I was emptying dd's bin yesterday while she was outand found some bits from a disposable razor, it set of alarm bells, kept searching and found the blades in a box on her window sill,one had blood on it. 
I called her and asked if she had been cutting herself, she admitted it and I asked her to come home so we could talk. She came home with no fuss although she was apprehensive that she might be in trouble.
She seemed more embarrassed that I had found her out, she has lots of scratches on her arm but no deep cuts and it looks like it is just once that this has happened. She has confirmed this and from her reaction whilst talking I don't think she got any release from it or could even understand why others might do it if you see what I mean.
I went through her Facebook messages and they were really frightening. The boyfriend sounds really depressed,he talks about harming himself and how good it feels, he is selling it to her. The messages are very much "you and I against the world" it's all no one else understands us. I can see dd getting pulled in and consequently pulled down as the messages go on.
I messaged the boys dad through facebook yesterday afternoon and asked him to call me as I was worried about his son. (dd only has the lads mobile and I don't want to all him to get put through to his dad as I think that might trigger him?)
So yesterday we had a huge chat and dd is adamant she won't do it again. She was incredibly upset when she realised the consequences, ie she has pe on Monday and won't be able to hide her arm. I know I will have to speak to the school and they will need to put their safeguarding procedures in place.
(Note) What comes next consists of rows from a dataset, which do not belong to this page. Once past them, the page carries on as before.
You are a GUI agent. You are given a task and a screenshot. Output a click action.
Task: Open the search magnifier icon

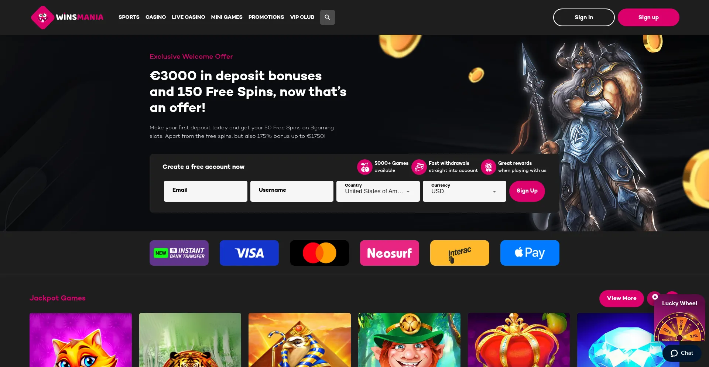click(x=327, y=17)
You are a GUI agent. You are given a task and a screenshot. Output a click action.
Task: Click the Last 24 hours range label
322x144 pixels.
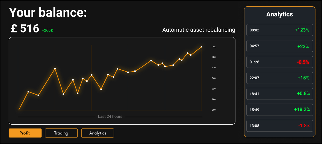coord(110,117)
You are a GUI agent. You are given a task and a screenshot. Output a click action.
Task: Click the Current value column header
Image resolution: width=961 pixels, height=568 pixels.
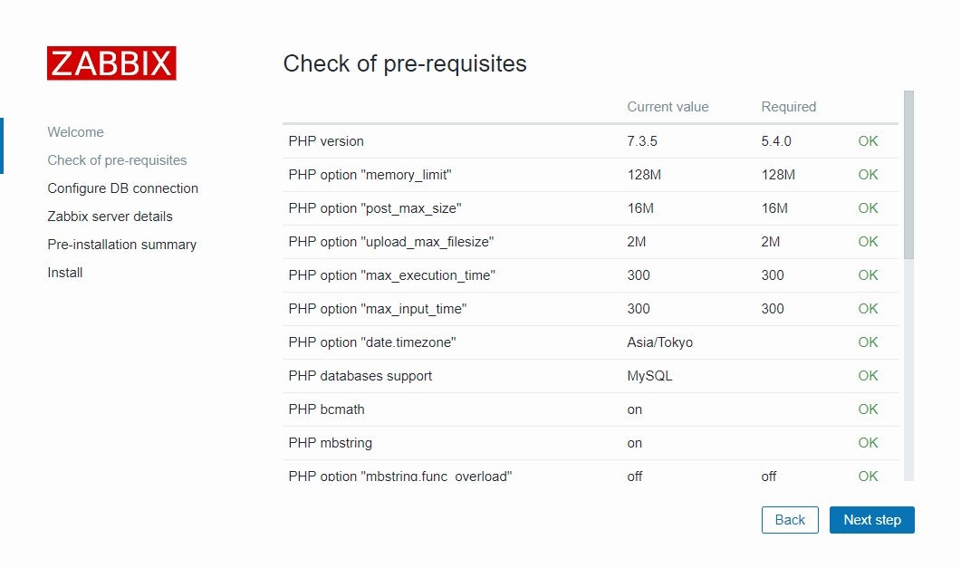coord(668,107)
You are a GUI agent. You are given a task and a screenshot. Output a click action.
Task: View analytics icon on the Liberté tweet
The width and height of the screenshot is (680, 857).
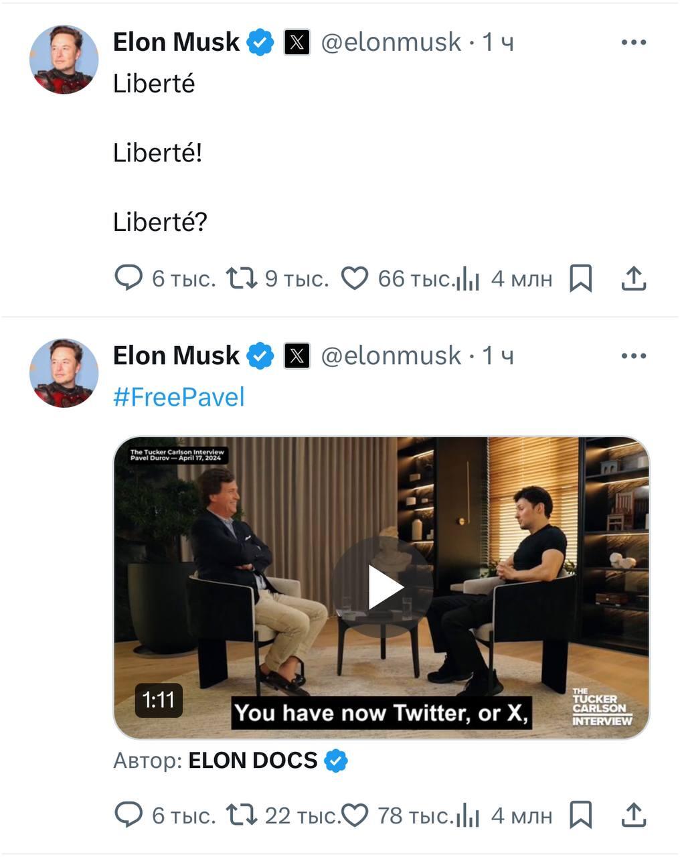467,279
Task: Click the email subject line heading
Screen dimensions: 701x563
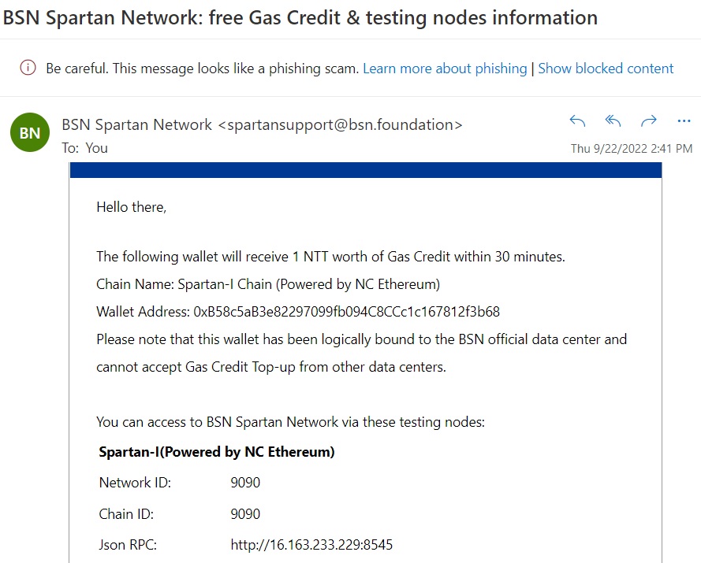Action: click(300, 17)
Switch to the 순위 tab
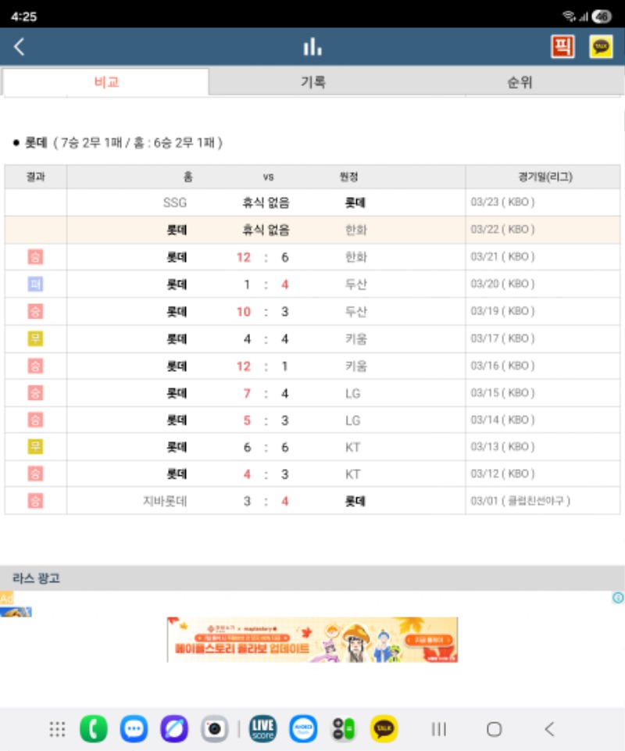This screenshot has width=625, height=751. point(520,82)
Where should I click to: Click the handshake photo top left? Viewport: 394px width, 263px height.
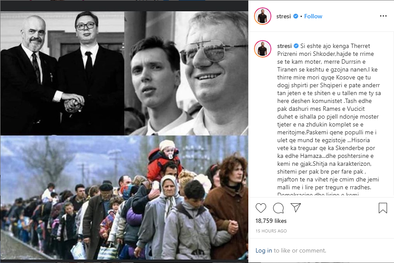(x=62, y=73)
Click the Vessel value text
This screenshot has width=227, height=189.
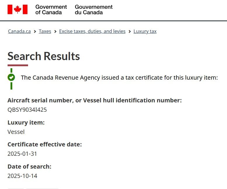[x=16, y=132]
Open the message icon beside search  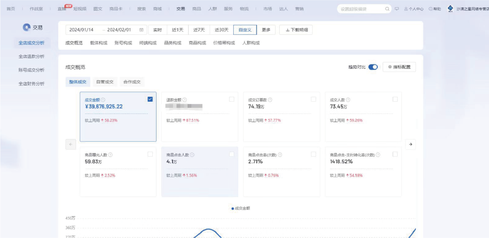(397, 9)
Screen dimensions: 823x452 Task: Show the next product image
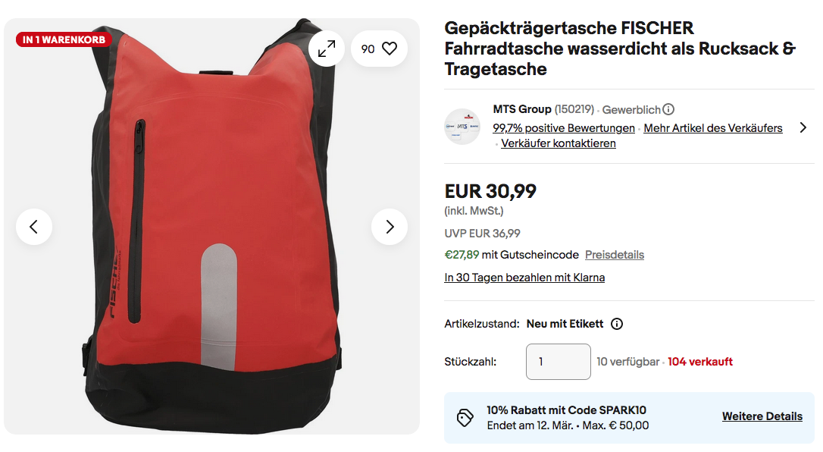390,227
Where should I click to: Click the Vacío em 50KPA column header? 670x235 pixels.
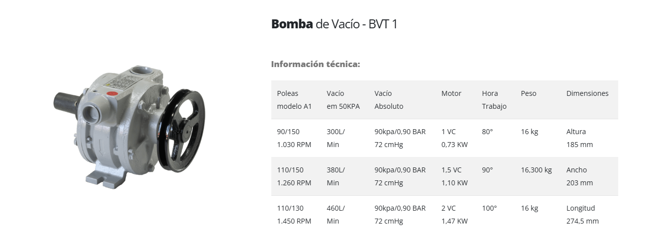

I took away dd's phone last night and iPad so that she couldn't message with this lad, I explained that I think he needs adult support and it's not fair of her or him to try to deal with his feelings on their own.
I forgot she had an old iPod in her drawer though, she charged it after she went to bed and they were face booking each other. His messages were horrific. She sends a general hi how are you, I'm ok and mum isn't cross type message.
His messages go straight into passive aggressive type stuff, ie oh well that's just great then, glad some one is ok etc etc. dd's messages get all apologetic and then he goes into a description of his idea of heaven, talks about how it will only be as he says if she is there and then he describes how he is going to kill himself.
It's really graphic, he talks about slitting his veins, inhaling deodorant and taking pills.
Dd gets progressively more upset and begs him not to do it.
He stops replying.
At this point dd came in to me and was in a huge state, sick, shaky etc. I went through his Facebook profile to try to find a way of contacting a family member for him to get some immediate help but while I was on there he was merrily "liking" skating videos, happy house music etc. making comments on friends walls, his comments were all really happy and absolutely nothing like the facebook messages he had been sending to dd only a few minutes earlier.
I asked dd if he did this often and she said yes, she showed me previous messages where he threatens to really hurt himself and then disappears for a few hours.
I managed to get her off to sleep in the end but she is still really upset today,not eating and feels sick.
The lads dad called this morning and he is fine, it turns out their whole group has been experimenting with cutting themselves, it's like an "in thing" that they are doing.
He is going to get his son some help but feels that he is doing it for the attention, last night when he was messaging dd he was sitting with his mum and dad laughing at the tv and eating dinner.
I know this is an epic post but if you got this far and can offer any advice at all please do. Idid look at the Sirius project site but it was offering a little too much advice on safe self harming formy liking.